Senior Streaming ASR/TTS Engineer

Project Overview:
We are building a real-time voice agent (voice→text→voice) integrated with our proprietary software stack. We need a senior part-time engineer for a few months to select, deploy, optimize, and fine-tune open-source ASR and TTS models for ultra-low-latency streaming and production-grade stability.

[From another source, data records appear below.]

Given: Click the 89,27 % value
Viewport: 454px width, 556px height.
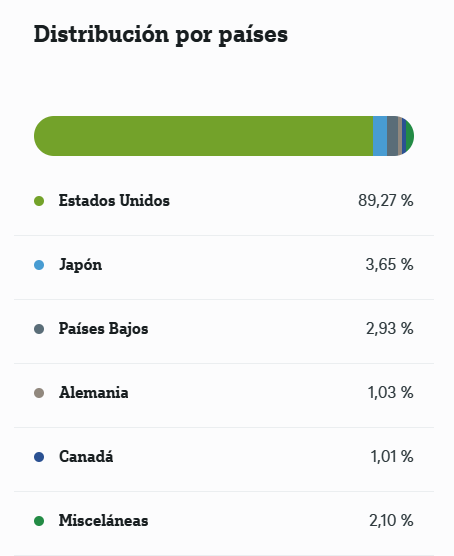Looking at the screenshot, I should (386, 201).
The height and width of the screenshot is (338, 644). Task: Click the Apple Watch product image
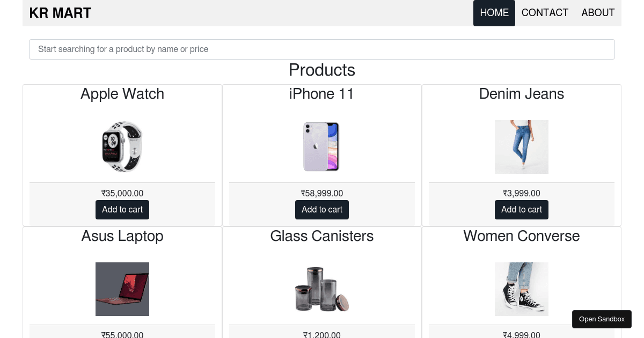coord(122,147)
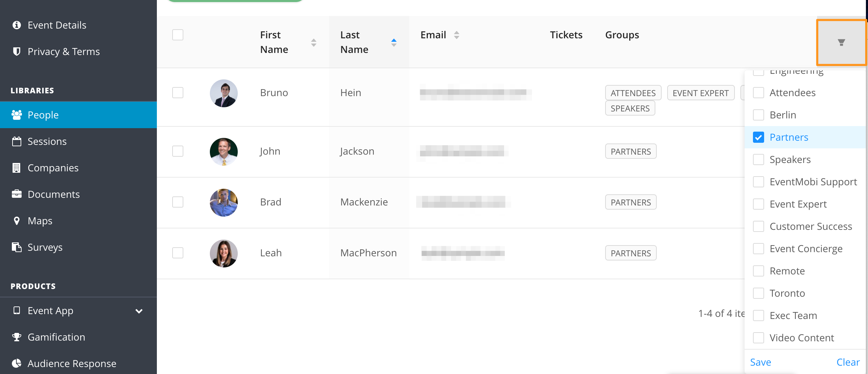This screenshot has width=868, height=374.
Task: Click the Companies building icon
Action: coord(16,168)

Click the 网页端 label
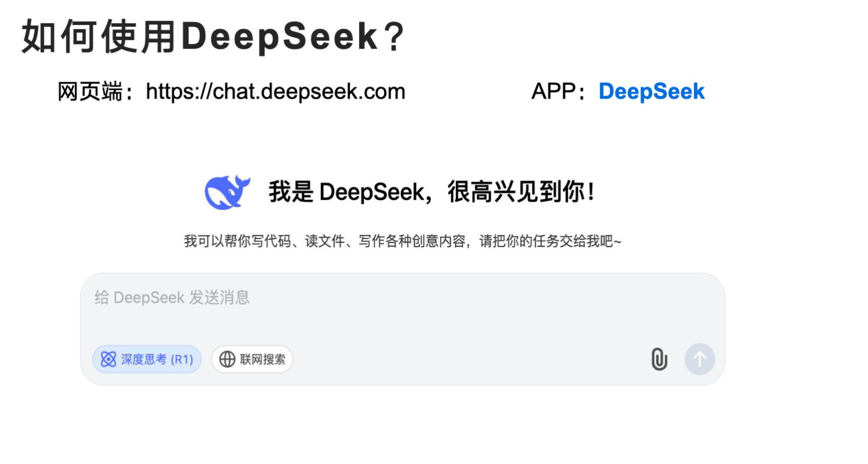click(x=91, y=92)
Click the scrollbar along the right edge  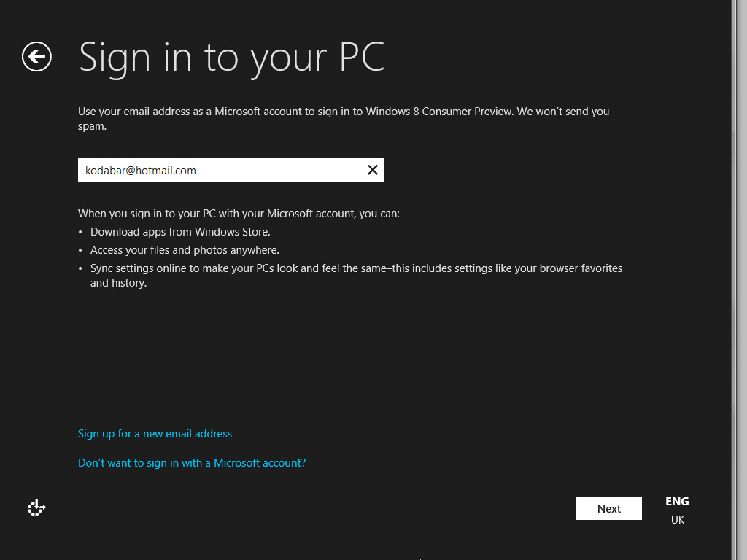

Primary languages: English, Ukrainian, Polish, Russian, German, Spanish, French, Portuguese (+ others as needed). A critical requirement is high-quality Slavic stress/pronunciation (especially UA/PL/RU) and robust handling of mixed-language inputs (code-switching).

Must-have:

  • Proven production experience with streaming ASR and/or streaming TTS (real demos/links required).
  • Strong real-time audio knowledge: VAD, endpointing, chunking, partial/final hypotheses, buffering/jitter, barge-in (interrupt handling).
  • Practical approach to text normalization (numbers/dates/currency/abbreviations) and Slavic stress/pronunciation (dictionaries/rules/G2P/SSML).
  • Linux + Docker, reproducible deployments, clean documentation.

Responsibilities:

  • Select and justify an open-source ASR/TTS stack for streaming and multilingual performance.
  • Implement streaming ASR: partial/final, VAD + endpointing, stability, metrics.
  • Implement streaming TTS: low time-to-first-audio, stable chunked audio streaming (no dropouts), prosody control.
  • Build a text normalization + pronunciation/stress layer with tests (focus on UA/PL/RU).
  • Create training/fine-tuning pipelines on our private data + evaluation/regression.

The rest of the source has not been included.